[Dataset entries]
========
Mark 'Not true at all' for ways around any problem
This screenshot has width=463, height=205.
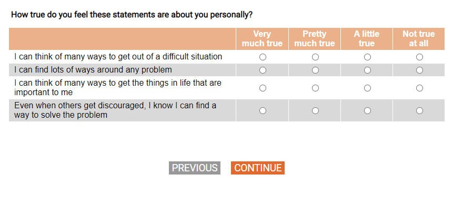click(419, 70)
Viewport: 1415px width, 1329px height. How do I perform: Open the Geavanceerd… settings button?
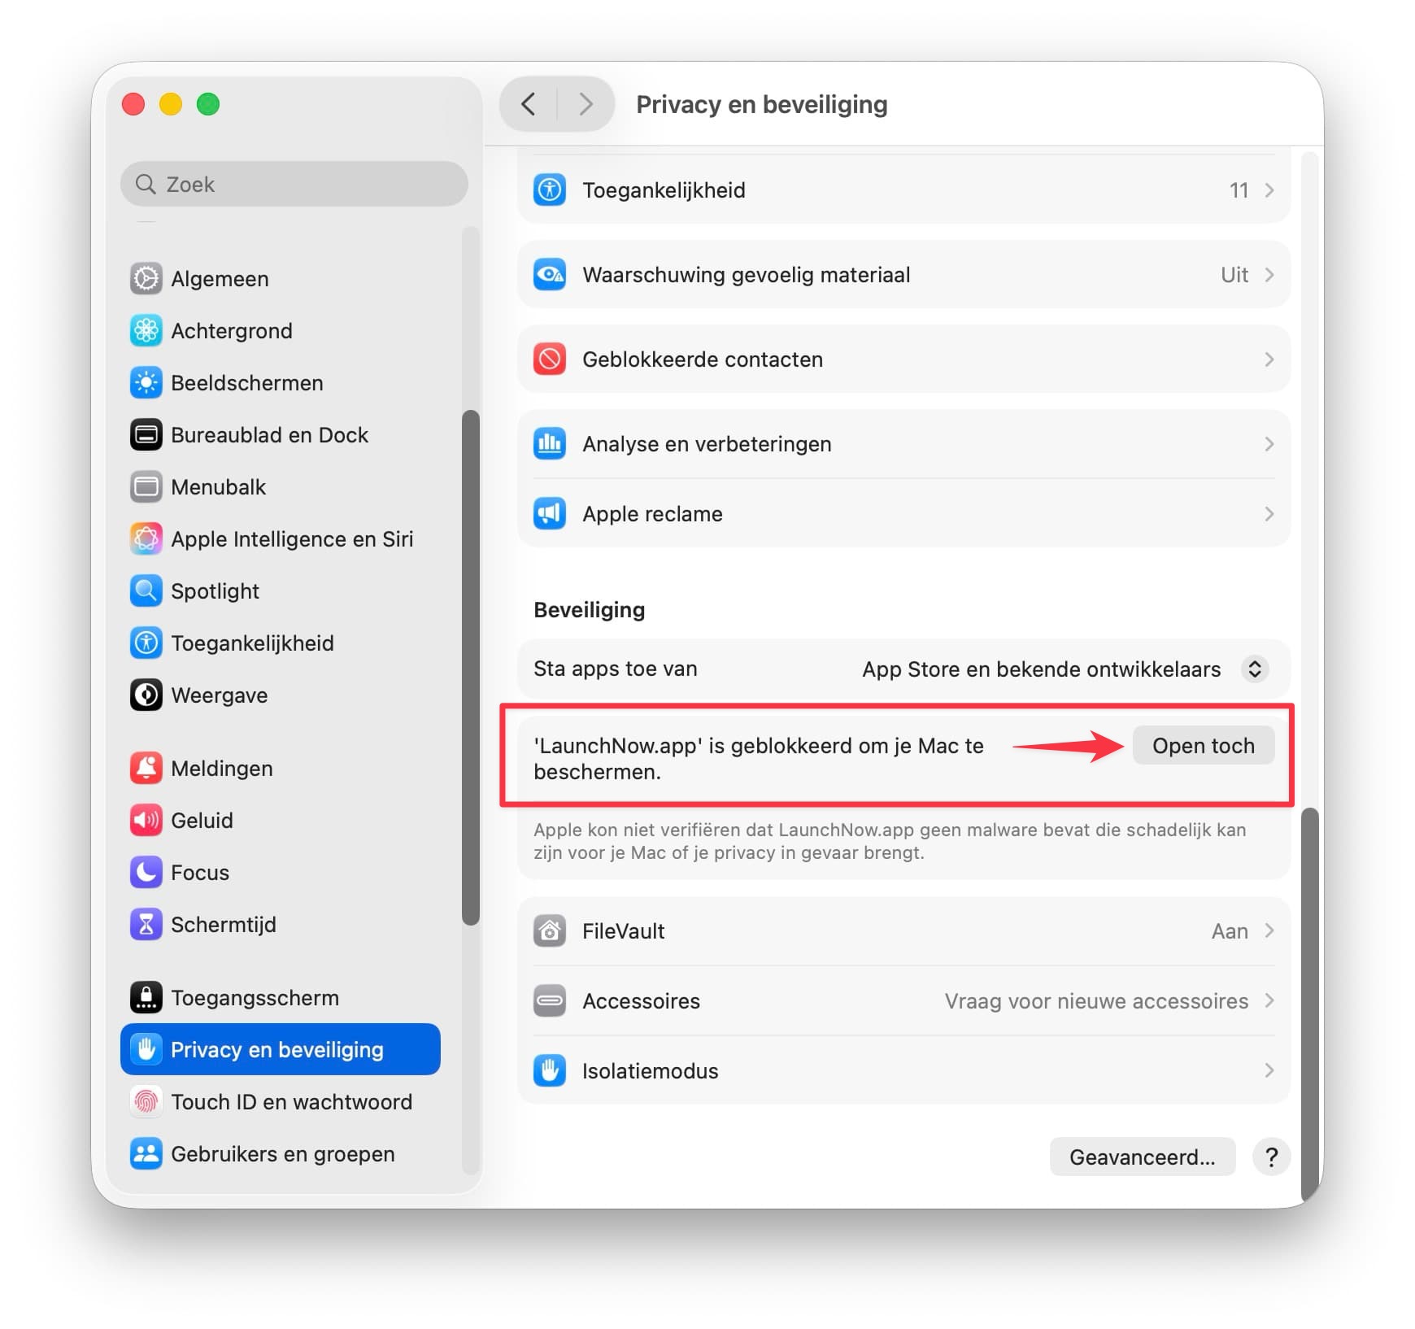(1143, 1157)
========
- [TO DO] Reproduce the entries above without change, omitting all pictures.

- [SOLUTION TO THE EXERCISE]
Mark 'Not true at all' for ways around any problem
This screenshot has width=463, height=205.
click(419, 70)
Viewport: 1415px width, 1329px height. How do I perform: Open the Geavanceerd… settings button?
(1143, 1157)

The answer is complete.